With reasonable profit
This is the easiest question. The Ethereum 2.0 specifications themselves state:
"The validator is an optional role for users, within which they contribute ETH as a guarantee and indicate the reliability of the blocks in anticipation of financial benefits."
In 2004 SEC v. Edwards, the Supreme Court ruled: “In accordance with common sense,“ profit ”for the Howie test should mean“ return on capital from investments ”.”
Actions of third parties
Howey test says, that expectations came solely from the actions of the offering party or third party. Thus, this item can be challenged, since the user will have to make some efforts to launch the validator node in order to receive “financial rewards”. The steps that need to be taken by the user to start receiving rewards in Ethereum 2.0 have already been described above. Deviation from any of the points will lead to the fact that the user will not be able to participate in the full cycle of staking.
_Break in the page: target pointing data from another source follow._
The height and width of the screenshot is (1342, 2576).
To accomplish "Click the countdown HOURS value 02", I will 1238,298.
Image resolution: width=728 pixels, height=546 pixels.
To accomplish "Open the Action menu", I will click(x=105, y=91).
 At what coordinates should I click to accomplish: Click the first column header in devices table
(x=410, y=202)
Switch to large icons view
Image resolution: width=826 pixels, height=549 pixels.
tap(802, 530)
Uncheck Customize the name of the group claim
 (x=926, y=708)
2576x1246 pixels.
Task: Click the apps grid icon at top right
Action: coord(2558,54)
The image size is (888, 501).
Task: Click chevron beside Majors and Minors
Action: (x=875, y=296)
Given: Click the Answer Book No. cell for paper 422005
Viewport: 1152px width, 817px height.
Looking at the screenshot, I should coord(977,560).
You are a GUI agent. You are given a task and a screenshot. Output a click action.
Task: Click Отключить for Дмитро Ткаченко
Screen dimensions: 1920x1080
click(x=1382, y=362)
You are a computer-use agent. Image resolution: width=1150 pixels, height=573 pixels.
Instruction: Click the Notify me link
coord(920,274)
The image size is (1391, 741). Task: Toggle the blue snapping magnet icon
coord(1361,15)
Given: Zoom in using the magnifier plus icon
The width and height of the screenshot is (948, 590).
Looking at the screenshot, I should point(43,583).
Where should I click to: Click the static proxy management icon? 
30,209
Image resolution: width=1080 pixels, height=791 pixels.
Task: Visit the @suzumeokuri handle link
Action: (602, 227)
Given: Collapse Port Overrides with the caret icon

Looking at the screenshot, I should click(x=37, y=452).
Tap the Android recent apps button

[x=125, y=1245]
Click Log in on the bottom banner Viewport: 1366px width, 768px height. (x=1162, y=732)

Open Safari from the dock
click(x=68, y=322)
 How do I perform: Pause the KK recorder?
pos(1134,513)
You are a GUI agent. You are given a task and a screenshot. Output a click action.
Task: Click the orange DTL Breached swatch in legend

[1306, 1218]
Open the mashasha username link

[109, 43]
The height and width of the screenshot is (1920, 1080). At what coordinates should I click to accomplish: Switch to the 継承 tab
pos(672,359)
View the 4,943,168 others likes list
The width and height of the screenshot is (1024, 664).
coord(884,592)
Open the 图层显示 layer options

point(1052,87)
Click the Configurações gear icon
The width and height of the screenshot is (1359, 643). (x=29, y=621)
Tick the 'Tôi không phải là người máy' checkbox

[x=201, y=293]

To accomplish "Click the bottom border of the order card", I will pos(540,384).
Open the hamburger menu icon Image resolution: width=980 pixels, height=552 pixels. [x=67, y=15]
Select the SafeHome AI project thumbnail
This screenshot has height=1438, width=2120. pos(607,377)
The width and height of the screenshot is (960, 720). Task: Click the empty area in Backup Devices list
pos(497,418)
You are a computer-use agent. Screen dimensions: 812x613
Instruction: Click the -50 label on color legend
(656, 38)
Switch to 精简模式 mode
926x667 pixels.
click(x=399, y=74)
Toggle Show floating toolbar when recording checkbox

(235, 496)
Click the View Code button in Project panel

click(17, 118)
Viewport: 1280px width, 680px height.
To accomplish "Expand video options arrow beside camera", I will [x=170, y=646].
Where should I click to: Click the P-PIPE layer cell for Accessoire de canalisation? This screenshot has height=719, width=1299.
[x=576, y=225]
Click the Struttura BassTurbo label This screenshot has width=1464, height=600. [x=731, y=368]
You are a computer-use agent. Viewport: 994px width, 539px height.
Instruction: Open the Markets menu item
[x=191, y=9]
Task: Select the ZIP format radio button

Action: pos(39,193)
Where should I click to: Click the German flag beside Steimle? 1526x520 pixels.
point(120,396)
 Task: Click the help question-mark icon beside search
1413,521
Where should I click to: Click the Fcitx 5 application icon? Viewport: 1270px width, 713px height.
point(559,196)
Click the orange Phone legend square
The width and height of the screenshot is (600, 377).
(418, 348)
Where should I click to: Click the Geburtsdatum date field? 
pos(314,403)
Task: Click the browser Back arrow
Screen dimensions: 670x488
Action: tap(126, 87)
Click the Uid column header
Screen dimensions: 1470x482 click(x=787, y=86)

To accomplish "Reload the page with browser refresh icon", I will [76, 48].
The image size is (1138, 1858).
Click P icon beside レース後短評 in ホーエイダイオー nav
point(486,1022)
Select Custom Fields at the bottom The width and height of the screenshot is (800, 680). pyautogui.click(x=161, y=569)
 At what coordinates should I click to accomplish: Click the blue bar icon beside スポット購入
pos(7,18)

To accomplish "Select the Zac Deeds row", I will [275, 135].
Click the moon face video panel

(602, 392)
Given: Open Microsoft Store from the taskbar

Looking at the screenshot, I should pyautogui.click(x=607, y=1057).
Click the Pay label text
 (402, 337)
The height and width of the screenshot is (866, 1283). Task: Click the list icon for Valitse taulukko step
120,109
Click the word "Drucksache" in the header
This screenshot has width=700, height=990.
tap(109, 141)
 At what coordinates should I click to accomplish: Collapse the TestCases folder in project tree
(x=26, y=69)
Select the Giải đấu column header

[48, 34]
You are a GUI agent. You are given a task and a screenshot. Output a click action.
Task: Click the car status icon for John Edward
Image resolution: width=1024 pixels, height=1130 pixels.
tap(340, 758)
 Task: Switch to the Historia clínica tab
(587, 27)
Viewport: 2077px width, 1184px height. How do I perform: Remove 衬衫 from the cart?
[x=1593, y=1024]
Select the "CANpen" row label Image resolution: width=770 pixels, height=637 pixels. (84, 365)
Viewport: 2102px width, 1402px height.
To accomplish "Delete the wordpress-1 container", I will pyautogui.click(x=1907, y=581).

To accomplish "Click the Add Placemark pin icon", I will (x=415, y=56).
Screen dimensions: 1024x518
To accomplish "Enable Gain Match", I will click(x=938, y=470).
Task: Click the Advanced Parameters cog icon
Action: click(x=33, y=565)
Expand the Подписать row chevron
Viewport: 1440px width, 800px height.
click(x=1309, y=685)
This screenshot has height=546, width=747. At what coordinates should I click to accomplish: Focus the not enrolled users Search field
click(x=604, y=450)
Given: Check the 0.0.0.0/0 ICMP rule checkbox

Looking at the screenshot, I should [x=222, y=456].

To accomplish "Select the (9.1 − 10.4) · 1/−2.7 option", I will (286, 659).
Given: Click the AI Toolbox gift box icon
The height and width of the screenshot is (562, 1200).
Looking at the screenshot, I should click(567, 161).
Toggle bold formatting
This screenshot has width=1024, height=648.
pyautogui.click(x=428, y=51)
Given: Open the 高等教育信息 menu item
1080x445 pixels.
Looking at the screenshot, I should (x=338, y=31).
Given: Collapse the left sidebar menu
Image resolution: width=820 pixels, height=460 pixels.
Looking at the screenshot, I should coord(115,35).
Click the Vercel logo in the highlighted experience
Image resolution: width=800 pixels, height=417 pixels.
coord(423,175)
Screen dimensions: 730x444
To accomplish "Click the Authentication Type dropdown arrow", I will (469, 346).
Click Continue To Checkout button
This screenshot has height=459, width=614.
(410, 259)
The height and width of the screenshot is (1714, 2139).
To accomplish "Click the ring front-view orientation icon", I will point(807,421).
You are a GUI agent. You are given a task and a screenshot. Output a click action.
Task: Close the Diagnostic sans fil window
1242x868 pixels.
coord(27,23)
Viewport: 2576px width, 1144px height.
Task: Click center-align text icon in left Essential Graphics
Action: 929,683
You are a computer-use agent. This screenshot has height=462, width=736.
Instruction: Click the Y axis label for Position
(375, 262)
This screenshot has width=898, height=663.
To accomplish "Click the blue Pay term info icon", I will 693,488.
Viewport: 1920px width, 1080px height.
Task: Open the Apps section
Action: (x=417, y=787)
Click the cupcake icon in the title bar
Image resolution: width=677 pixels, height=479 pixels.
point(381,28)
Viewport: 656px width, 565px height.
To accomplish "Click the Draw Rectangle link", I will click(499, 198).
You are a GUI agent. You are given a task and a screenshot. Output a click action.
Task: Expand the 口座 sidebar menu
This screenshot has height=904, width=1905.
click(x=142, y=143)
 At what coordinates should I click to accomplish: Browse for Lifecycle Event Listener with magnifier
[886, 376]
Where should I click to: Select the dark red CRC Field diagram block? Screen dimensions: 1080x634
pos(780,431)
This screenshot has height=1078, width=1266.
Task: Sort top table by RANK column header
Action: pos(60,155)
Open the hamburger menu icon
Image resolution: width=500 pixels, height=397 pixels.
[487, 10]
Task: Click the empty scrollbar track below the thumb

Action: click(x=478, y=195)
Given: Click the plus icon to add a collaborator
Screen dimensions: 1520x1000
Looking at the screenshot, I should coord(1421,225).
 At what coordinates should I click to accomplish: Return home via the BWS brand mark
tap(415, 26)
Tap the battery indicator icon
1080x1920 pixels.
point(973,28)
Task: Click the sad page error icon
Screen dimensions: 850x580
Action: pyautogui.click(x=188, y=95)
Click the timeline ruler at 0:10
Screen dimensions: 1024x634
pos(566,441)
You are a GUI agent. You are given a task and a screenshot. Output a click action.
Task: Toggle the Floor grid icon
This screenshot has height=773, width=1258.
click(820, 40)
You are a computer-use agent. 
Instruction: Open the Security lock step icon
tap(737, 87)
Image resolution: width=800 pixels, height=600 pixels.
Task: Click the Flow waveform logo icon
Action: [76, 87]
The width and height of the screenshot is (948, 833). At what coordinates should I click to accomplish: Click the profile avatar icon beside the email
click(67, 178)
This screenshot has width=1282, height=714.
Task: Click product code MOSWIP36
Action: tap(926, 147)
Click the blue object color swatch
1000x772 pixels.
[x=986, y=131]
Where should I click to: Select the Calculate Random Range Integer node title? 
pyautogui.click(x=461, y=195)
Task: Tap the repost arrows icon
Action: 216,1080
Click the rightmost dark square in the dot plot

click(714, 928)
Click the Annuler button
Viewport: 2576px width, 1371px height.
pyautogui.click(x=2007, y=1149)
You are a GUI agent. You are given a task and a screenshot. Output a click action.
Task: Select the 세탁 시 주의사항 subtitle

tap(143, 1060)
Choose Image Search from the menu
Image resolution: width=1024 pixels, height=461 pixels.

From this, we can conclude that the expectations of profit, in this case, are not exclusively associated with the actions of third parties.
Unfortunately, “in the light of the corrective nature of American securities law,” federal courts have adopted “a more realistic test to determine if the efforts made by a person other than the investor are certainly significant to influence the success or failure of the enterprise.”
Here it is necessary to return to the statement by Hinman, who said that the SEC does not see the security in Ethereum 1.0: “If the network on which the token or coin operates is decentralized, where buyers can no longer reasonably expect that a person or group will accept critical managerial or entrepreneurial measures, such an asset may no longer represent an investment contract. ”
So the main question is: will the Ethereum 2.0 network be “fairly decentralized,” which SEC does the Ethereum 1.0 network think?